(Records from a data source)
[Start of Attachment]

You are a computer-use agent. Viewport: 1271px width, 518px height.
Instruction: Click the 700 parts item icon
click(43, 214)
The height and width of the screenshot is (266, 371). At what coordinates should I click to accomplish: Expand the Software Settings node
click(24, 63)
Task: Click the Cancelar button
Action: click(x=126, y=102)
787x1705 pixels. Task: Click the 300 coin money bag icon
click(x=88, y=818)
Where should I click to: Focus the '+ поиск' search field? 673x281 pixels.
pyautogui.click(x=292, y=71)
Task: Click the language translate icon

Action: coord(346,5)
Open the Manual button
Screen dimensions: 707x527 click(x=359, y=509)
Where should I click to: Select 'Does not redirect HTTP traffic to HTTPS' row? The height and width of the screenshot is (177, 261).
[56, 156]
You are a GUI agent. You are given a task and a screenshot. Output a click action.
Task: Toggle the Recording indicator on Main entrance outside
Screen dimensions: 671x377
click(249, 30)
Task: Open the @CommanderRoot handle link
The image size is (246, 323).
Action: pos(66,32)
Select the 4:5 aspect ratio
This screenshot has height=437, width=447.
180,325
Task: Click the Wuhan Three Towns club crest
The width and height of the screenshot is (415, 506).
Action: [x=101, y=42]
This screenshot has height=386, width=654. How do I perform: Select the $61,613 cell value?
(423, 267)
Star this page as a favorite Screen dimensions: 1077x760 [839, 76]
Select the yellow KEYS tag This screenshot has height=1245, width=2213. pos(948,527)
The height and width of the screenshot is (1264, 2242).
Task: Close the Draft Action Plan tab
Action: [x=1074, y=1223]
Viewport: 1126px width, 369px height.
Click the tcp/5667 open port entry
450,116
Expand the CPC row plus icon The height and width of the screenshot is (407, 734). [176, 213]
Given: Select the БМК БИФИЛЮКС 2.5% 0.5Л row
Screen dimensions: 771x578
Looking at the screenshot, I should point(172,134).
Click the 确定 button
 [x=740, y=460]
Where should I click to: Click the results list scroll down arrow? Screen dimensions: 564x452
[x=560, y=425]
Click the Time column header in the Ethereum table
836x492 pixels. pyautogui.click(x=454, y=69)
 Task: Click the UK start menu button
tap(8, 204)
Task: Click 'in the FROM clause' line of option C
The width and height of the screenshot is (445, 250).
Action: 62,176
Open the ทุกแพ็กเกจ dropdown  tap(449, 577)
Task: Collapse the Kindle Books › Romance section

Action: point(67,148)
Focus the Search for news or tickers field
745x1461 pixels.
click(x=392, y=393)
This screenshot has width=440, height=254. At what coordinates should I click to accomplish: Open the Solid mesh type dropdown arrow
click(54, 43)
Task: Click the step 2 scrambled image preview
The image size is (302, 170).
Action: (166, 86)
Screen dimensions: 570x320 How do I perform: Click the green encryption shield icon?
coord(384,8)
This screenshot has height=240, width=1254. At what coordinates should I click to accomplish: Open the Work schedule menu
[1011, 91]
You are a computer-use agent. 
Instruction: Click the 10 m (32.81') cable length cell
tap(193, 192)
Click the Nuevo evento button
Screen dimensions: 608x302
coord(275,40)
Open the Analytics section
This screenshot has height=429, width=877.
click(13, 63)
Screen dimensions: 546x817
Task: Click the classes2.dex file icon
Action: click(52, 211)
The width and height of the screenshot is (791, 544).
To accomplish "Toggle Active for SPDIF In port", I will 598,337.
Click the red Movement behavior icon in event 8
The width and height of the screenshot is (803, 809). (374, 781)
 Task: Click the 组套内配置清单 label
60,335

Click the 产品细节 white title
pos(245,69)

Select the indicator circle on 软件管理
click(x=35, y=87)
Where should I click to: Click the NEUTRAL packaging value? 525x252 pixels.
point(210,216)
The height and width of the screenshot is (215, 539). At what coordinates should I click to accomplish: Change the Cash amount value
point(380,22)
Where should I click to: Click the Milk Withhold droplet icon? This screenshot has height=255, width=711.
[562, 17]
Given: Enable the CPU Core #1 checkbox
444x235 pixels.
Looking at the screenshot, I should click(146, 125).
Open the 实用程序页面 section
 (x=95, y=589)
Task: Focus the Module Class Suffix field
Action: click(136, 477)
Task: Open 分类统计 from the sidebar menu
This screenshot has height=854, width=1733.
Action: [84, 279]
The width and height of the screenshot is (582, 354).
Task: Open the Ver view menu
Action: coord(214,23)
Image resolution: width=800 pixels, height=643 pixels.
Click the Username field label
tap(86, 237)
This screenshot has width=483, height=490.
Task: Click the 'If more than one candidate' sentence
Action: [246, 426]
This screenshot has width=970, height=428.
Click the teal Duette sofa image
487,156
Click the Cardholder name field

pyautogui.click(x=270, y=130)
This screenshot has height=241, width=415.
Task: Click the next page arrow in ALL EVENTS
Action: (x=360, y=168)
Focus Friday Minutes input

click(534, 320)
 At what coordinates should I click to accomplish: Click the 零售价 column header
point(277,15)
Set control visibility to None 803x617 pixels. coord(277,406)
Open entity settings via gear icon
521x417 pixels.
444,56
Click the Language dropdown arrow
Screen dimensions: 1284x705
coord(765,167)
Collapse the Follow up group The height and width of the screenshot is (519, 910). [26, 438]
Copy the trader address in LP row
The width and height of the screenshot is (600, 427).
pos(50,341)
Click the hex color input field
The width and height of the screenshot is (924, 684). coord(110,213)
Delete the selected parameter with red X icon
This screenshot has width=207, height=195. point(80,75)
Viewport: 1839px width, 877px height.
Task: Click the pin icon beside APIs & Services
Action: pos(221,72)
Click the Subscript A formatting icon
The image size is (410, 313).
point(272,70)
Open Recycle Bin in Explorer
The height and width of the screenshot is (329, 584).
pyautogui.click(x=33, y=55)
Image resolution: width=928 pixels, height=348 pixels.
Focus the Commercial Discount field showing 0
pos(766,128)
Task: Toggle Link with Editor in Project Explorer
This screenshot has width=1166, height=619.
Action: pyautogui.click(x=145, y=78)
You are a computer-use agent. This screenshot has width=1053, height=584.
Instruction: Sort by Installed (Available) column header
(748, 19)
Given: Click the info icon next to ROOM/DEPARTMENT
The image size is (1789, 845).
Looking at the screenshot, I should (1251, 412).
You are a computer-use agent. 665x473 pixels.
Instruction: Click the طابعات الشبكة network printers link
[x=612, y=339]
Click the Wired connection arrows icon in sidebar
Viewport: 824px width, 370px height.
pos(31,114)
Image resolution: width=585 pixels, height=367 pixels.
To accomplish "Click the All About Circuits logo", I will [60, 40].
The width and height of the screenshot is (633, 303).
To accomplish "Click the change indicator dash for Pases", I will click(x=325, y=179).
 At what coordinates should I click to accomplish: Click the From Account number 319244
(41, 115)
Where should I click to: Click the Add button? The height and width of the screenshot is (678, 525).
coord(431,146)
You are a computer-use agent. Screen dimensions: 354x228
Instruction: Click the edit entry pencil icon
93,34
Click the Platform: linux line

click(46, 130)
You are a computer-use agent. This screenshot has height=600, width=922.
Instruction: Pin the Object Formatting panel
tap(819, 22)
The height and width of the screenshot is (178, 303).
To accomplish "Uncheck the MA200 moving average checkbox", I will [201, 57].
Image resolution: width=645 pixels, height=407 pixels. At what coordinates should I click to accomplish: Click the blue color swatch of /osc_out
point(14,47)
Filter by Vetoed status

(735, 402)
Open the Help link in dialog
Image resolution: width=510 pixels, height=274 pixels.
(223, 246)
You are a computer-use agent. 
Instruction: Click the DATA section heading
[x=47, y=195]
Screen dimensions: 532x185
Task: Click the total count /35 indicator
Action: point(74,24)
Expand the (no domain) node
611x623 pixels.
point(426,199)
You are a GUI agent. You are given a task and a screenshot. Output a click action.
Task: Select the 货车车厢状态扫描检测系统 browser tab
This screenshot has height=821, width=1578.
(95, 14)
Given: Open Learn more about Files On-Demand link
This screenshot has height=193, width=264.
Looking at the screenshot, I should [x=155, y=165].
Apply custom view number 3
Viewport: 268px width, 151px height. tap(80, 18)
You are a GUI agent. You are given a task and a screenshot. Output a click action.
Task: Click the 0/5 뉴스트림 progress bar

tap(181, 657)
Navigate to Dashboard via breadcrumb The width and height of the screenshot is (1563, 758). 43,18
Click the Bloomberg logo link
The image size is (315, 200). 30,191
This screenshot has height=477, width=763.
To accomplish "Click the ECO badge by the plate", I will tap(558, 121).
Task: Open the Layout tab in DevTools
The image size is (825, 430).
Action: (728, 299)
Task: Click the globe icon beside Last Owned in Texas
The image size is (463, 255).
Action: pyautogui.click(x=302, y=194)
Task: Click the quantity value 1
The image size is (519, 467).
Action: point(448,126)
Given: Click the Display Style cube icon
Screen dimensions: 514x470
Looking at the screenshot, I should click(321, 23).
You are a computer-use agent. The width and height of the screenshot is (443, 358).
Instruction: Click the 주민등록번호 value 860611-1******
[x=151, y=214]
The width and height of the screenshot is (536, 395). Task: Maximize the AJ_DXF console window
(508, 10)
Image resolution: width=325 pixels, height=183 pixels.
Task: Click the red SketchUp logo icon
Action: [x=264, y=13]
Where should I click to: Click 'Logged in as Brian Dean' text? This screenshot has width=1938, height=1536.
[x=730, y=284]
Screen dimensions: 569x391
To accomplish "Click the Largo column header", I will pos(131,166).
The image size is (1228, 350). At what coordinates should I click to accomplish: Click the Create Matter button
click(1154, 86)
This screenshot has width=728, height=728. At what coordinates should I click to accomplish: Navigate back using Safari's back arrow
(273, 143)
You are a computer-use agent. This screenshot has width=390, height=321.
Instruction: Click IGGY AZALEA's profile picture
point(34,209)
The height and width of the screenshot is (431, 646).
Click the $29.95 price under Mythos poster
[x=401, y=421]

[End of Attachment]

◆ **Directions for this task**: Your answer must be the lines above from the one containing "Task: Click the Wuhan Three Towns club crest" to the one containing "Expand the CPC", both included, restated word for word.

◆ **Solution to this exercise**:
Task: Click the Wuhan Three Towns club crest
The width and height of the screenshot is (415, 506).
Action: [x=101, y=42]
This screenshot has height=386, width=654. How do I perform: Select the $61,613 cell value?
(423, 267)
Star this page as a favorite Screen dimensions: 1077x760 [839, 76]
Select the yellow KEYS tag This screenshot has height=1245, width=2213. pos(948,527)
The height and width of the screenshot is (1264, 2242).
Task: Close the Draft Action Plan tab
Action: [x=1074, y=1223]
Viewport: 1126px width, 369px height.
Click the tcp/5667 open port entry
450,116
Expand the CPC row plus icon The height and width of the screenshot is (407, 734). [176, 213]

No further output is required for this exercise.